To complete our discussion of state, and make sure you got it, here is
a little puzzler, a micro-assignment for next class:
State Assignment:
Consider a world of a single grid cell one side of which is open (if
you face this side the sensation is 0; otherwise it is 1). There are
three actions: turn right, turn left, and spin.

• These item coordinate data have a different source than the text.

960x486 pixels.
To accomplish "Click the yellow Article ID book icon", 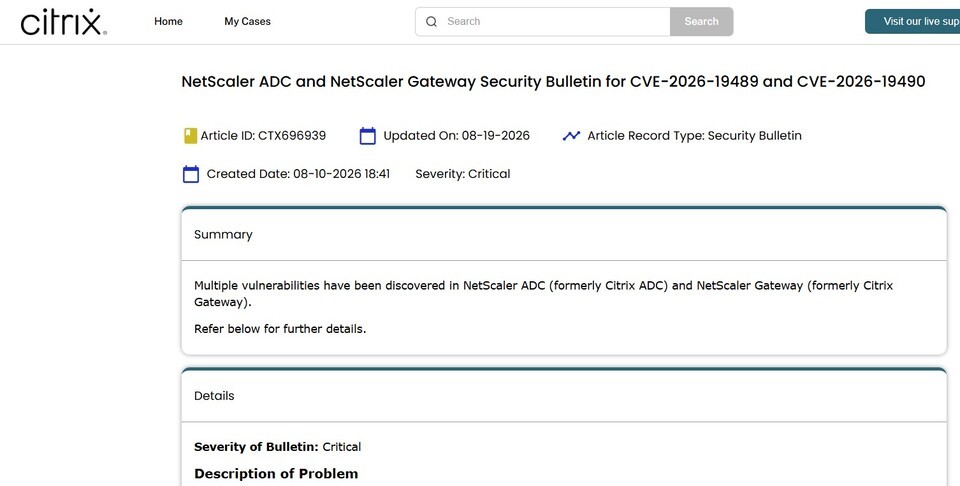I will (x=190, y=136).
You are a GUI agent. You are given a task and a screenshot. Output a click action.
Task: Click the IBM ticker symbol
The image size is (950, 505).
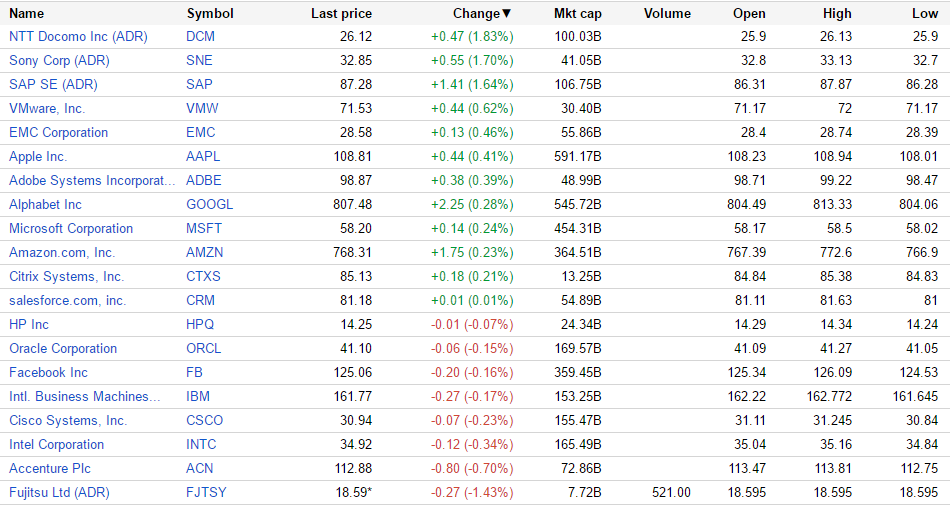click(x=198, y=396)
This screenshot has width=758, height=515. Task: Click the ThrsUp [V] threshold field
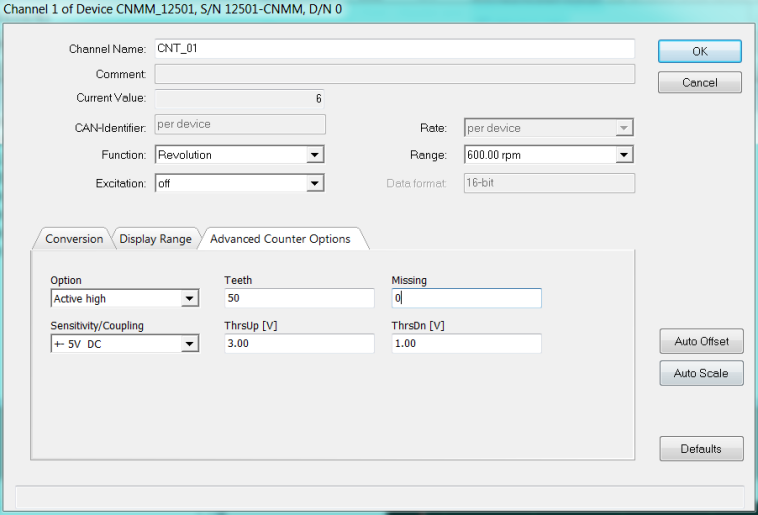coord(300,344)
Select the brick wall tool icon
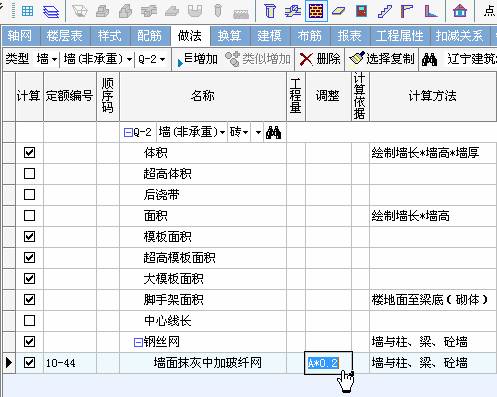This screenshot has width=497, height=397. [316, 11]
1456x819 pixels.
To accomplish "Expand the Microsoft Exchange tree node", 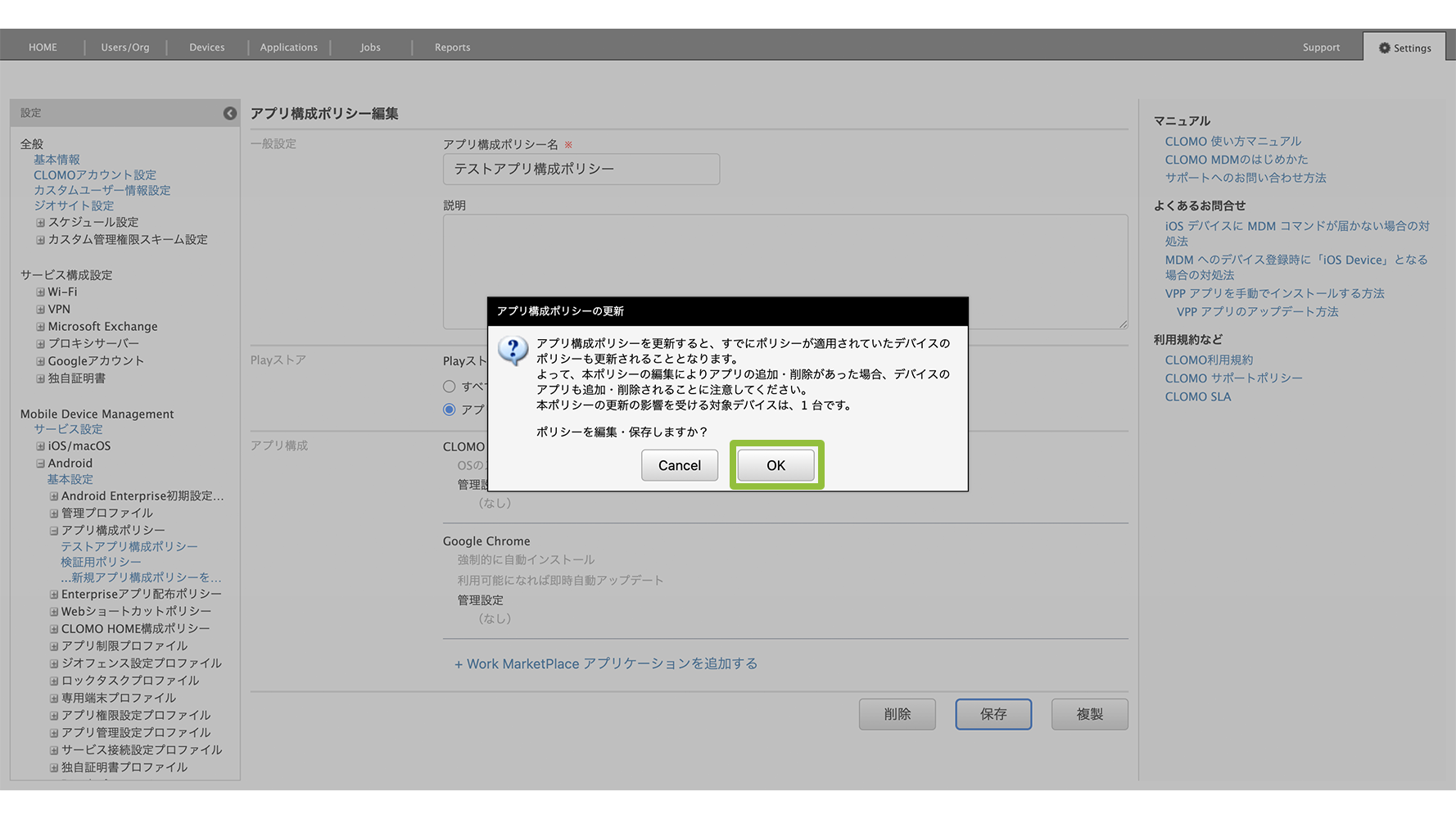I will point(40,327).
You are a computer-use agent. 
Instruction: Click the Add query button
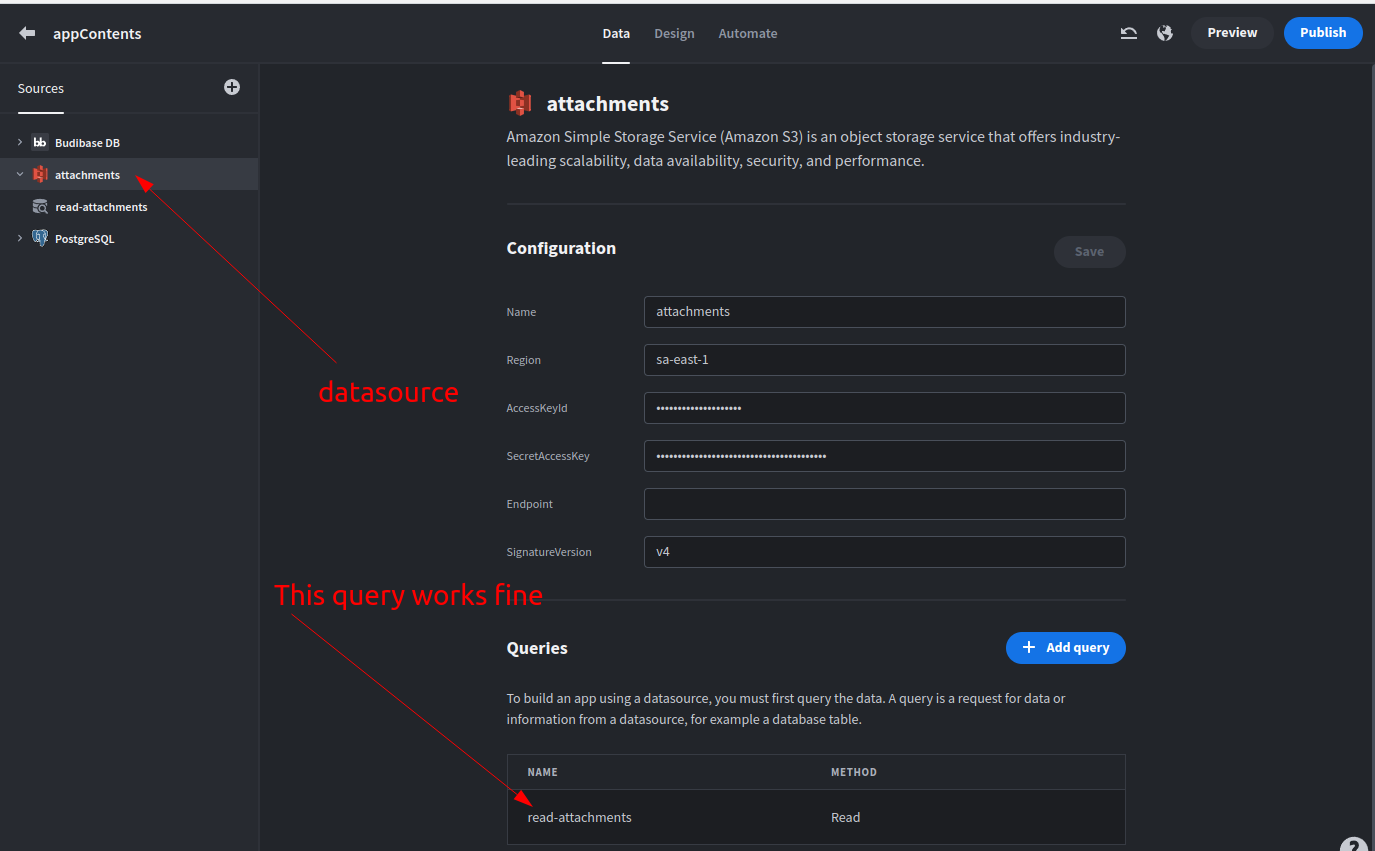(1065, 647)
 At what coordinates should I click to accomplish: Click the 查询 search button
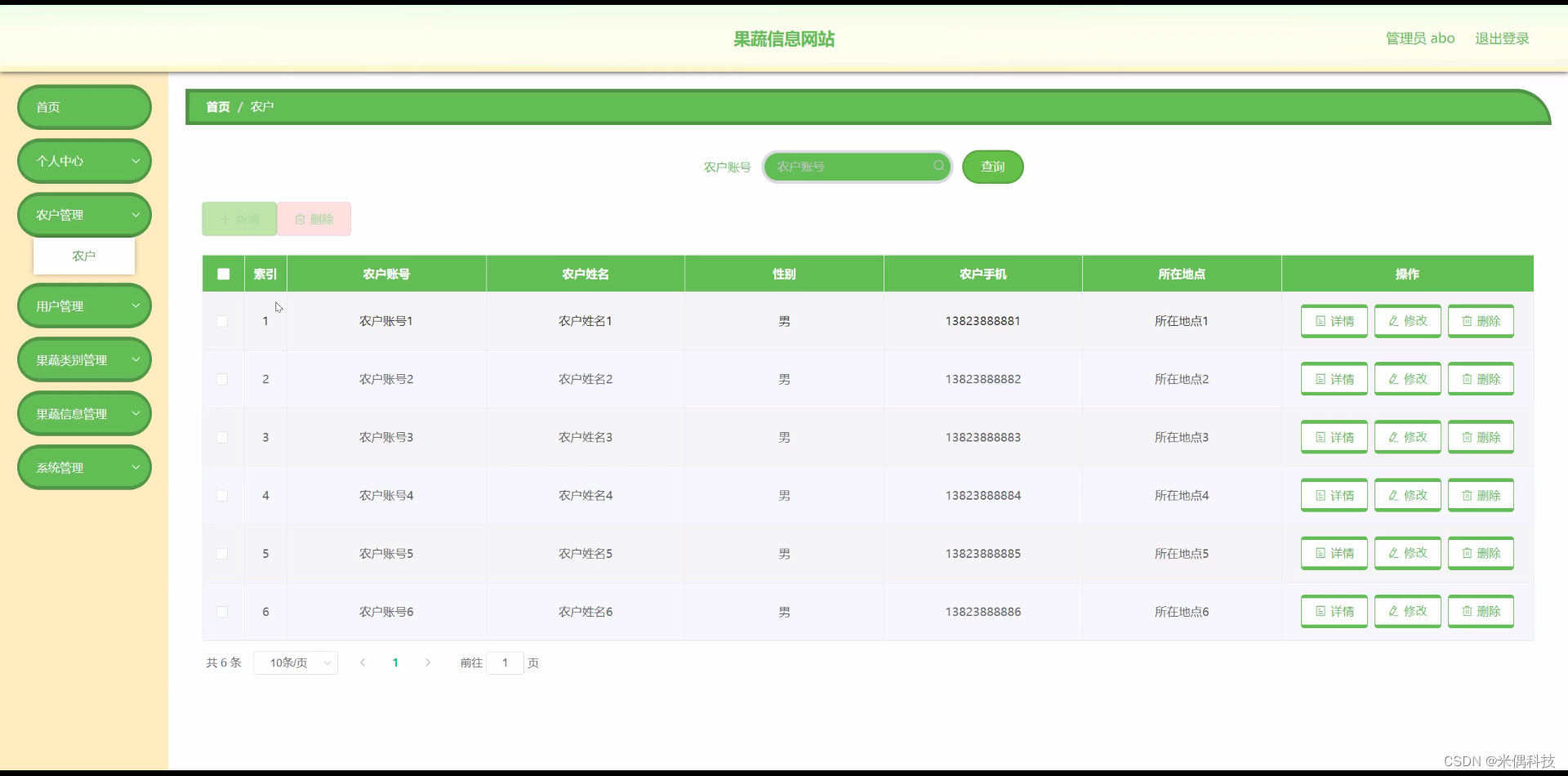(992, 167)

Spin changes your
orientation to a random direction, 25% to each of the four.
How many states are there (in the Monad sense) and what are they?
Turn your answers in on paper for thursday's class.
dear class,
only two people got
the state mini-assignment correct: vlad and elliot (sorry andrew b.,
your number was correct but not your explanation). so i'd like
everybody else to try it again. here's a hint: the correct answer is
greater than 5.
turn it in on tuesday, with the chapter 4 exercises.
rich
Hi all,
For those of you that wish
to write python agents and/or environments with RL-Glue, I have added 3
new projects to RL-Library. They illustrate using:
A Python agent with a C environment
A Python environment with a C agent
A Python agent with a Python environment
See the Project Shelf of RL-Library
(/RLR/project.html).
Also,
please note RL-Glue cannot be downloaded from RL-Library. The library
contains agents, environments, experiments and Projects only! Download
RL-Glue from Sourceforge (see: http://sourceforge.net/projects/rl-glue)
Cheers,
In the book the player hits automatically
until the player has a sum of
12 or greater. Below is a modified environment so you only have
to learn a policy from a sum of 12 or greater, following the
description in the book.
http://www.cs.ualberta.ca/~butcher/Blackjack.cpp
in class we thought april 10 was
the last day of class, but actually it is the 12th. this affects the
schedule for the students presentations, which will now be on the 10th
and 12th, in the same order as previously planned. -rich
i've made some changes to the schedule.
we will do more FA on thursday and i am moving the rest later by
one class. i'll be accepting the 1st FA assignment on thursday
without penalty.
rich
the schedule of presentations and practice
talks has been added to the
website. let me know asap if any of the times will not work for you.
rich
the final programming project is nominally
due thursday, and that would
be a good time to turn it in, but i will accept them without penalty at
the final exam on the 19th.
-rich
To give you a sense of how your assignment will be graded, here's a likely mark distribution for this exercise:
2.1: 2pts.
2.5: 8pts.
2.55: 28pts.
2.8: 2pts. (extra credit)